When using the system on which the data logger runs to perform time-sensitive control tasks, the relevant performance parameter may not be maximum throughput. Instead, the maximum latency of the control task may be a larger concern. Latency can be reduced by tweaking the execution system and priority of the control task. However the most deterministic way of reducing latencies, short of switching to a real-time operating system, is to lower CPU usage and avoid intensive operations. User interface windows and their display updates are a particularly notorious source of scheduling latency. The client-server architecture helps out by allowing the client (with all the user interface windows) to run on a different machine than the server doing the control and logging. In such a situation it also helps to use the database mirroring mechanism so that queries can be run on a machine not taxed with time-sensitive tasks.
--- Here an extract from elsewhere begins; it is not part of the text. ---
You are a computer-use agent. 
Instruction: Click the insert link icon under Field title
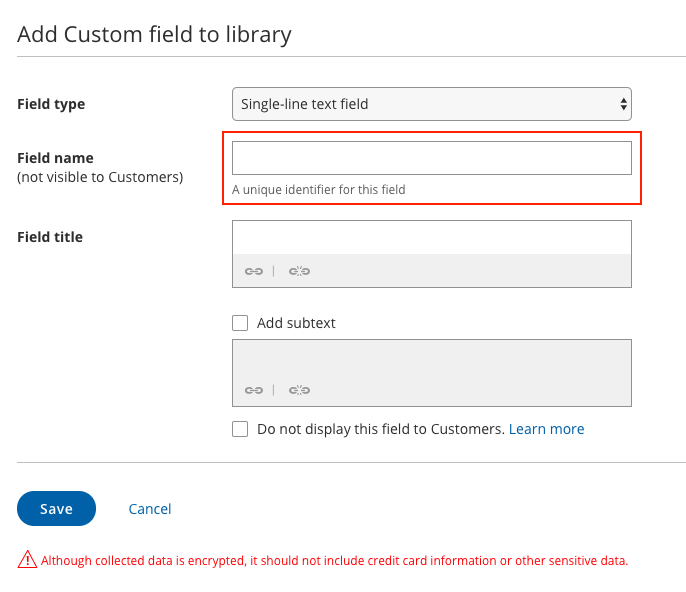(x=254, y=271)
Being able to run all logging and acquisition-related tasks inside a single runtime allows the system to scale with commodity computer hardware. Deploying on a faster computer with ample memory and multiple processors or multi-core processors will do wonders for performance and latency. The incremental cost will likely be less than the hardware cost of real-time controllers, and that is not even counting the additional development hassle these entail. Note that the system has been designed to benefit from multi-processing: when LabVIEW is configured to use multi-threading, busy Lua for LabVIEW tasks gets assigned separate OS threads. Where possible, time-consuming operations were made reentrant so as to prevent one thread from blocking the other.
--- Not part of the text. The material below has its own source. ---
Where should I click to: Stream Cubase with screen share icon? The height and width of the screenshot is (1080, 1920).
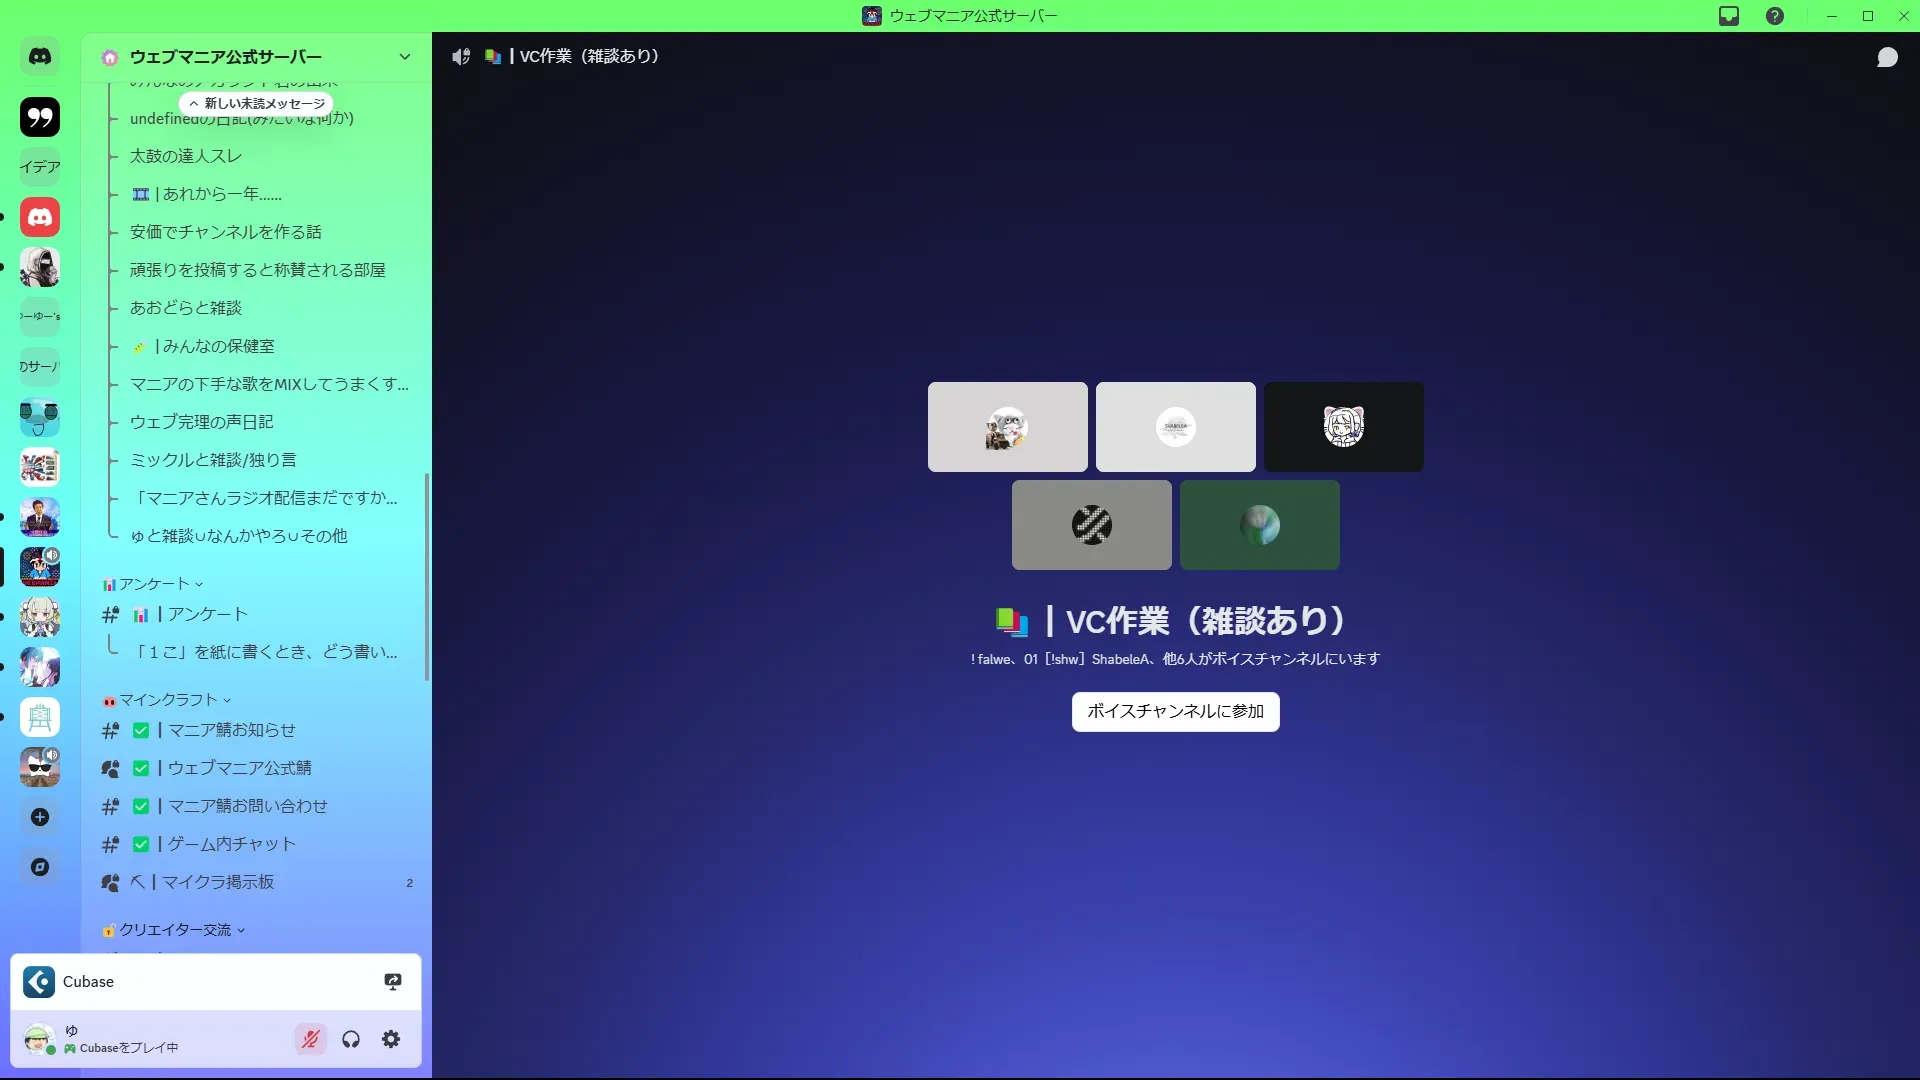point(393,982)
The performance of queries hardly depends on the amount of data logged to the tag being queried. Instead, the performance scales with the amount of data involved in the query. When retrieving a time or index range, this equals the amount of data being retrieved. However when interpolating, this equals the time range over which the interpolation takes place, even when only few points in time are interpolated at.

The total amount of data logged to a string tag may not exceed two gigabytes. When this limit is still some way off, a warning is generated. An error occurs only when the limit is actually reached. The total amount of data logged to a number tag, which requires 16 bytes per point, has no hard limit. However for very large amounts of data per tag (on the order of a terabyte) the query performance will start to degrade because the index file (which serves to speed up queries) will itself become a bottleneck because of its large size. When a number tag grows to be this large, a warning is generated but no errors are thrown. Obviously the total amount of data in a logging database is limited by the capacity of the logical volume on which it is stored. For this reason it is advisable, when logging, to periodically write the disk usage to a tag with a warning limit. The "disk usage.lua" script included in the example server configuration does so.